PDT (Process Deploy Tool)

Git-native runtime for state-bounded operational AI workflows.

pdt is a developer-focused Command Line Interface (CLI) and runtime engine designed to govern, parse, lint, and execute standard-conforming PROCESS.md files.

Inspired by analytics engineering tools like dbt, pdt decouples general-purpose LLM capabilities (skills) from operational business logic and policies (processes). It provides deterministic execution boundaries, step-by-step state preservation, and human-in-the-loop (HITL) gates.

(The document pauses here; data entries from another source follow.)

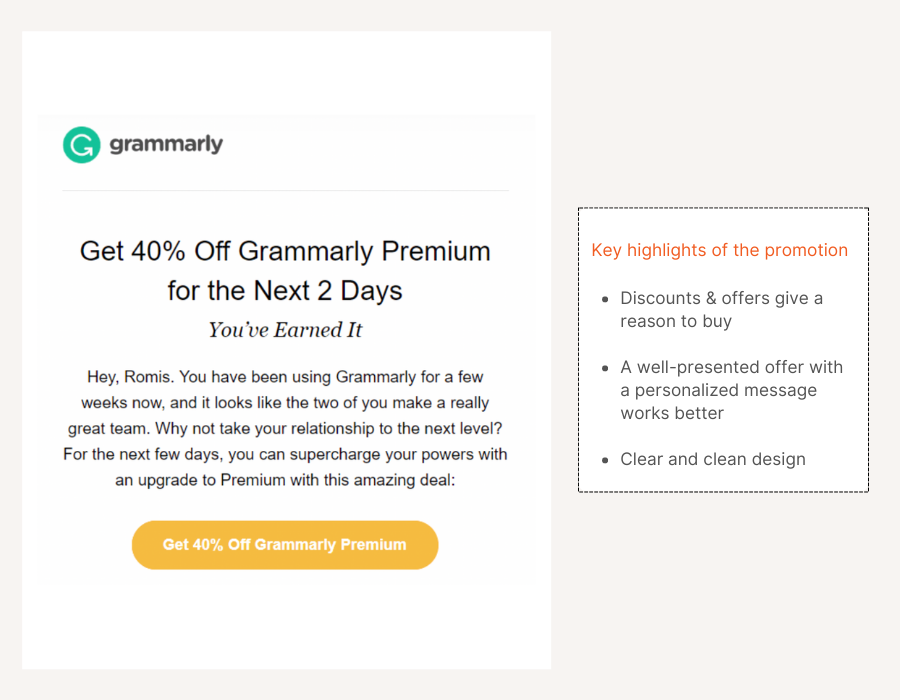Click the 'for the Next 2 Days' headline text
900x700 pixels.
click(x=284, y=290)
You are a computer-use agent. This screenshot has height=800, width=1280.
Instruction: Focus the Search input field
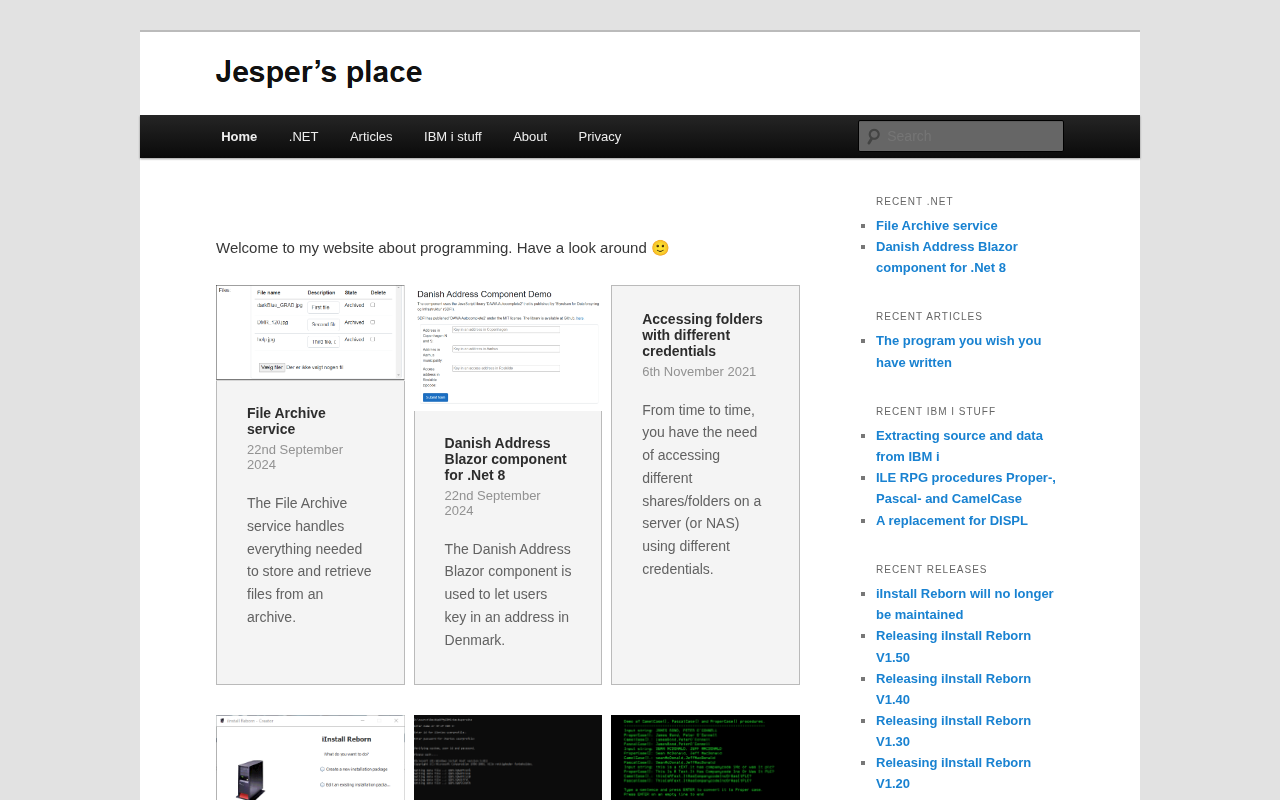pos(970,136)
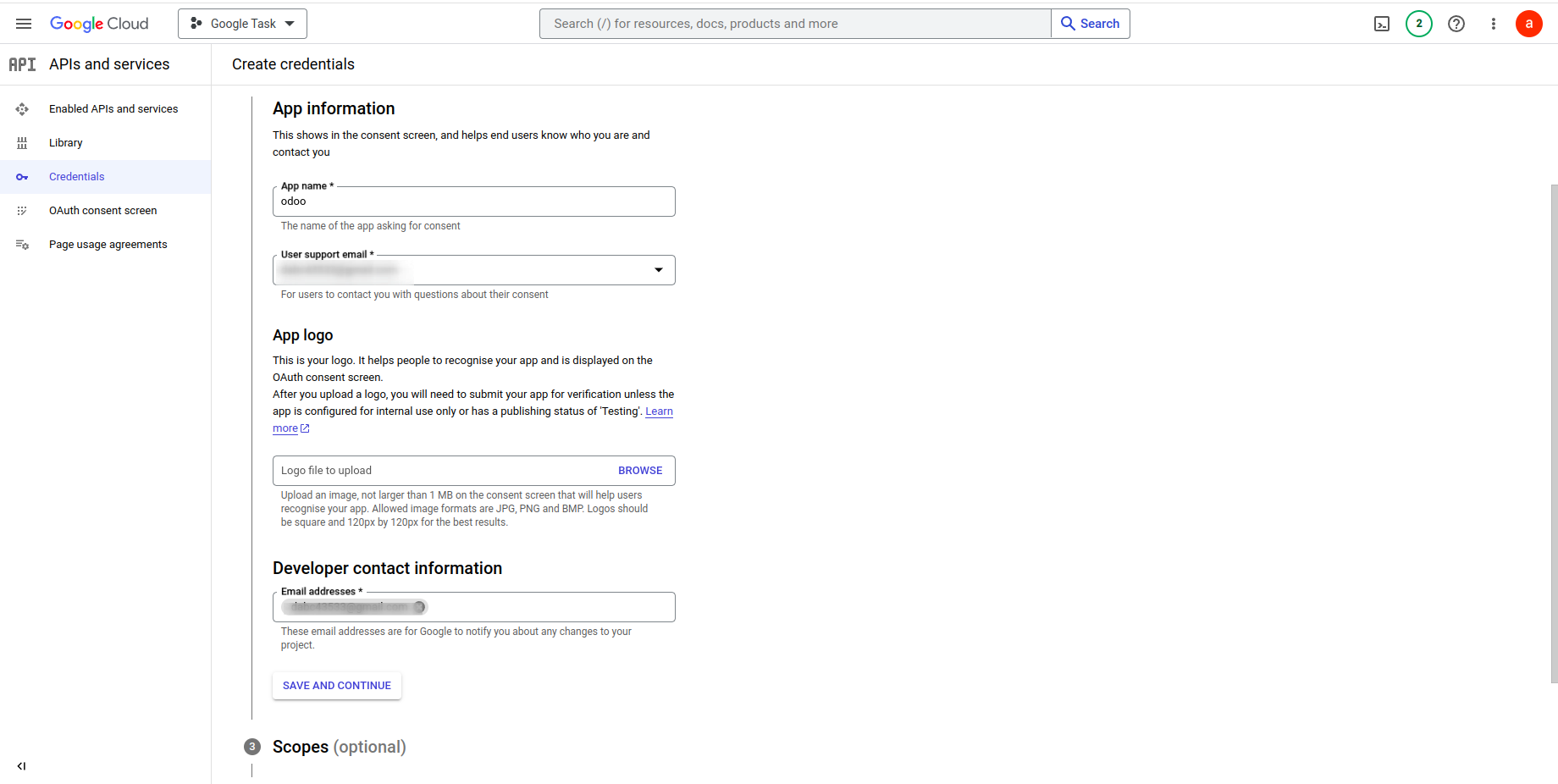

Core Philosophy: Workflow Engineering

Most operational teams do not need another open-ended autonomous agent. They require a reliable framework to transform recurring, high-stakes business processes into structured, version-controlled workflows.

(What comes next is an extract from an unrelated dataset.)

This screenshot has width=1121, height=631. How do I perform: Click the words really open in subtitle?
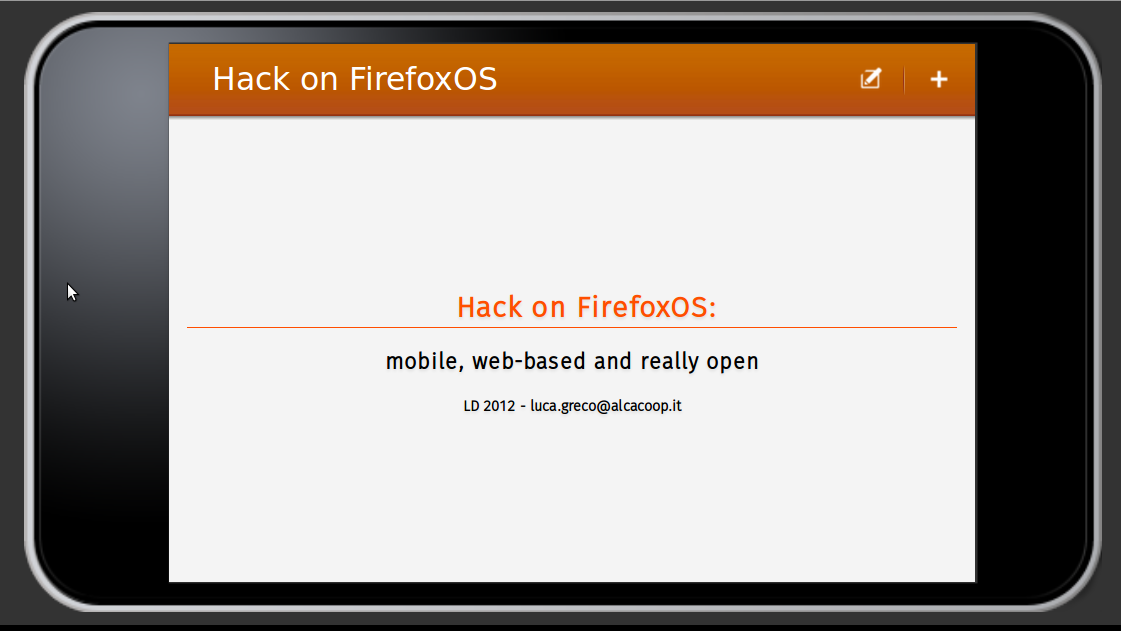coord(699,362)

PDT establishes this via Workflow Engineering—pairing deterministic execution structures with bounded model reasoning:

  • Decoupled Skills & Processes: Skills describe how to perform a reusable task (general/mechanical); processes describe what should happen, in what order, and under what constraints (contextual/governing).
  • Markdown as Code: PROCESS.md files are the "SQL of operations"—readable by non-developer process owners, versioned in Git, and executable by a computer.
  • Deterministic Bounding: Instead of letting an LLM navigate a workflow in an open-ended loop (resulting in unpredictable execution costs and loops), the PDT runtime runs one isolated step at a time, enforcing boundaries and security.
  • Human-Centered Exceptions: When exceptions or gates are hit, the runtime halts, saves state, and alerts humans to verify or approve the execution.

Workspace Layout

A conforming PDT workspace is organized as follows:

/workspace
├── pdt.yaml                          # Workspace configuration
├── processes/                        # Executable workflows
│   └── growth_experiment_review/
│       └── PROCESS.md
├── skills/                           # Capability guides
│   └── experiment-analysis/
│       └── SKILL.md
├── tools/                            # Code execution units
│   └── experiment_lookup/
│       ├── tool.yaml
│       └── main.py
└── schemas/                          # Data validation contracts
    └── experiment-summary.schema.json

Anatomy of PROCESS.md

An executable SOP contains three main components:

---
id: growth_experiment_review
name: Growth Experiment Review
version: 0.1.0
owner: growth-team
status: active
runtime: pdt.process.v0
---
# Description
A workflow to review growth experiments, aggregate conversions, and perform high-level evaluation before approval.

# Workflow
## Step 1: Load active experiments
Lookup all active experiments using the tool `tool/experiment_lookup`.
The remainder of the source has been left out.